-------- Given data

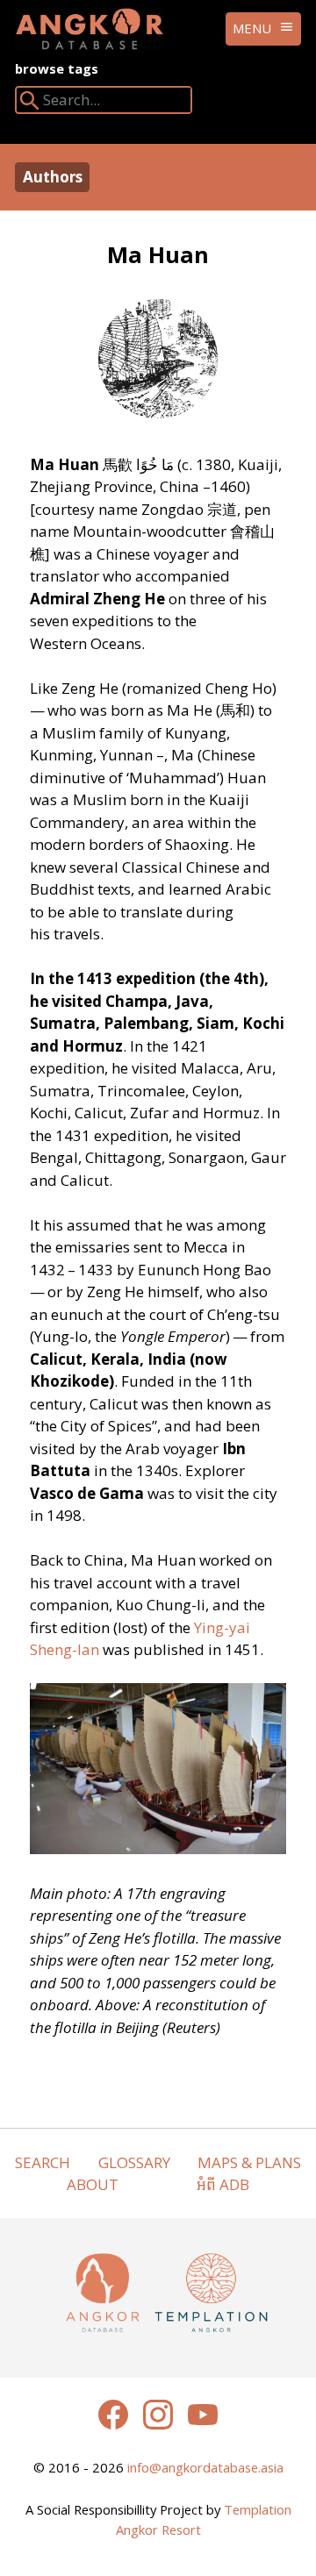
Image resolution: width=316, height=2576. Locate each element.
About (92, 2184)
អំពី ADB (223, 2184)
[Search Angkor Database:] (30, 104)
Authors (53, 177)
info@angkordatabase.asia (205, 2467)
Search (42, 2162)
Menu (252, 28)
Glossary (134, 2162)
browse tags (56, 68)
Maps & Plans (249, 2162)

----------------
-------- Given data

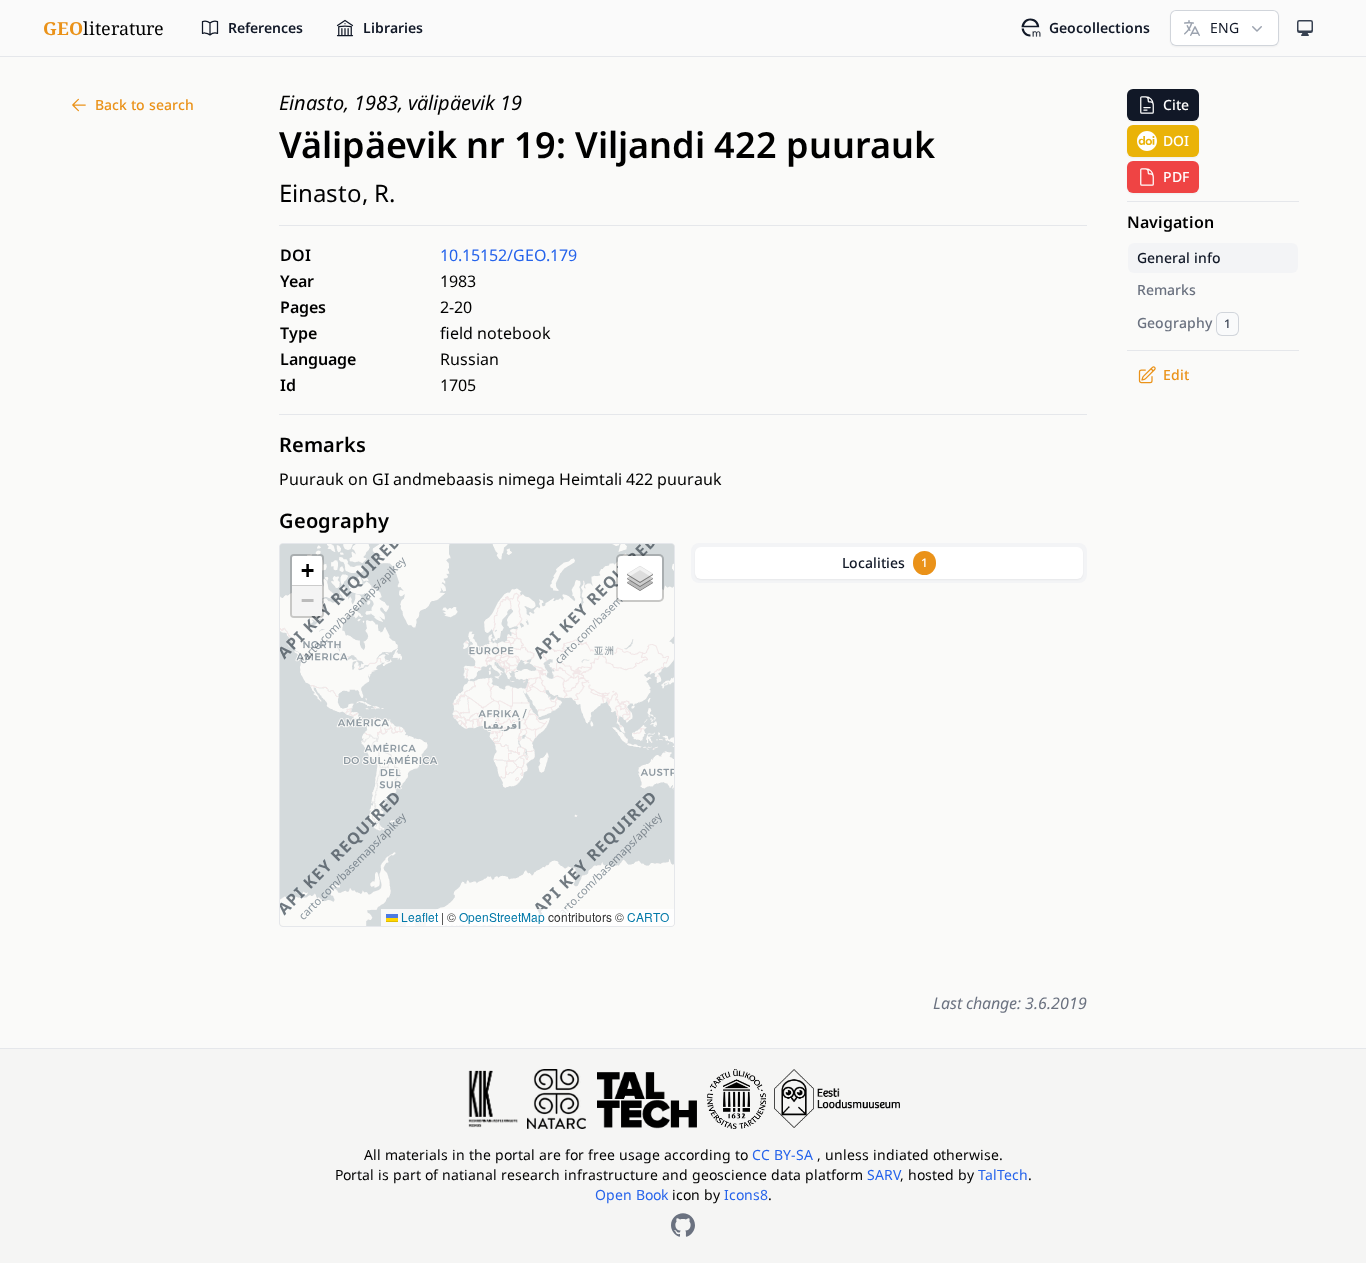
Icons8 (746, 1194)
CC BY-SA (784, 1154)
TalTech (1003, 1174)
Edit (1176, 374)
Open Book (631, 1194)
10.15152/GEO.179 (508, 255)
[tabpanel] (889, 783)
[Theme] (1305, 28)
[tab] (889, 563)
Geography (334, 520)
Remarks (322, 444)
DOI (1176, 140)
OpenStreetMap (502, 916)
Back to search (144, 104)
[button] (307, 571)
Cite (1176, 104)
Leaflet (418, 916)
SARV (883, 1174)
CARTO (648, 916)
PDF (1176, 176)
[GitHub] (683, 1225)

----------------

**Task**:
Out of the data above, set down the lines from the one with "អំពី ADB (223, 2184)" to the one with "Maps & Plans (249, 2162)", both included, exactly as written and with no additions.

**Expected answer**:
អំពី ADB (223, 2184)
[Search Angkor Database:] (30, 104)
Authors (53, 177)
info@angkordatabase.asia (205, 2467)
Search (42, 2162)
Menu (252, 28)
Glossary (134, 2162)
browse tags (56, 68)
Maps & Plans (249, 2162)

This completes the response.